The decision of the second circuit

Like the bankruptcy court, the Second Circuit relied heavily on the plain language of the relevant legislation, which exempts from discharge, inter alia, “the obligation[s] to reimburse funds received as an education allowance, scholarship or allowance. “Decision at 9; see also 11 USC § 523 (a) (8) (A) (ii). The only argument of the defendant lender in its motion to dismiss was that the private student loan granted to the plaintiff was an “educational benefit” under section 523 (a) (8) (A) (ii). However, the Respondent reserved the right to respond to the Applicant’s allegations that the loans were not “qualifying student loans.[s]”under Section 523 (a) (8) (B) at a later point in the litigation.

The Second Circuit concluded that Section 523 (a) (8) (A) (ii) cannot be interpreted to include “loans” where that specific word has been used in related provisions and specifically absent from the sub. -applicable part. The court also noted that it could not adopt the defendant’s broad interpretation of the provision – “under which any loan is non-dischargeable under section 523 (a) (8) (A) (ii ) if it was used for further education -[as it] would draw virtually all student loans under the exemption.
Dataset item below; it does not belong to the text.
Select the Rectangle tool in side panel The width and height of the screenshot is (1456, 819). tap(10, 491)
This, according to the court, would unduly render the exemptions in sections 523 (a) (8) (A) (i) and 523 (a) (8) (B) meaningless. limited by the court to align with the terms “scholarship” and “allowance” also specified in section 523 (a) (8) (A) (ii). Because the appeal arose out of a decision on a motion to dismiss, the court did not rule on the actual release of the applicant’s loan in connection with his bankruptcy and referred the case back to the bankruptcy court. for further processing.
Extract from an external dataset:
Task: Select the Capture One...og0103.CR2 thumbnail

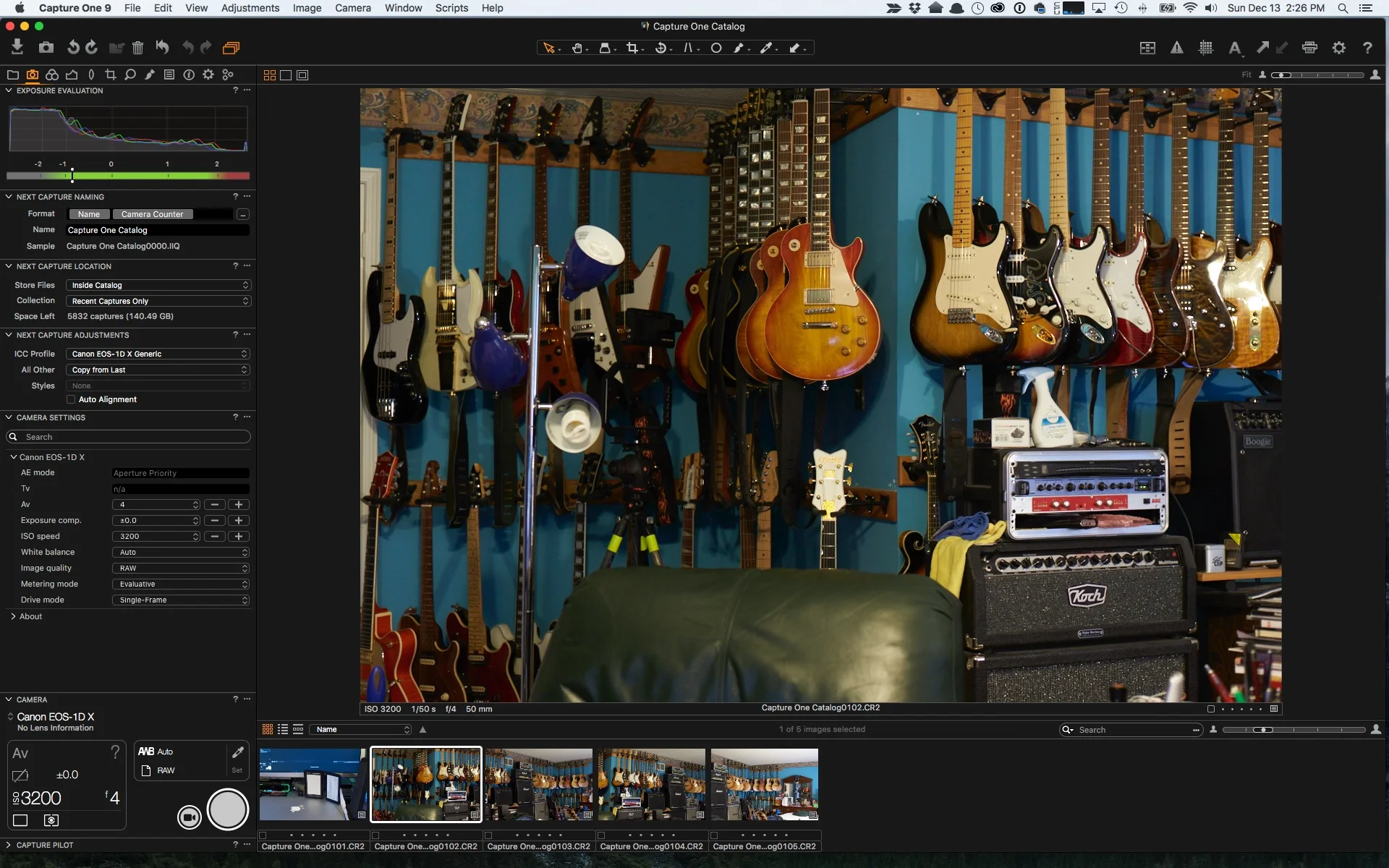Action: tap(538, 784)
Impact on future litigation

The Second Circuit decision does not completely clarify the rules surrounding the release of student loans. Indeed, the court did not consider whether the private student loans in question were “eligible student loans”.[s]”and therefore not subject to discharge under Section 523 (a) (8) (B). In addition, the decision does not at all involve public student loans, which are exempt from discharge in the absence of conclusions that the payment of the debt would cause the debtor “hardship.” In Thelma G. McCoy v. United States, a plaintiff recently requested a writ of certiorari from the United States Supreme Court to resolve a circuit split regarding the appropriate test to assess “undue hardship.” However, in June 2021, the court dismissed the petition, leaving the divided circuit intact and opening the door to pursuing inconsistent decisions.

Four key points to remember

  1. Homaidan argues that the private student loans at issue are not “bonds[s] to reimburse… education benefits ”, which cannot be discharged in the event of bankruptcy. However, Homaidan did not consider the private student loan exemption to be an “eligible student loan[s]”under Section 523 (a) (8) (B).
  2. Prospective litigants may be able to use the other provisions of 11 USC § 523 (a) (8) to argue that a student debt is dischargeable.
  3. The decision of the Second Circuit to align with the Fifth and Tenth Circuits could lead other debtors, including those affected by the COVID-19 pandemic, to request the discharge of their student loans.
  4. Market participants should also monitor developments regarding the FRESH START Through Bankruptcy Act of 2021 and any other proposed legislation which, if passed, would amend the provisions of the Bankruptcy Code governing the discharge of student loans.

The content of this article is intended to provide a general guide on the subject. Specialist advice should be sought regarding your particular situation.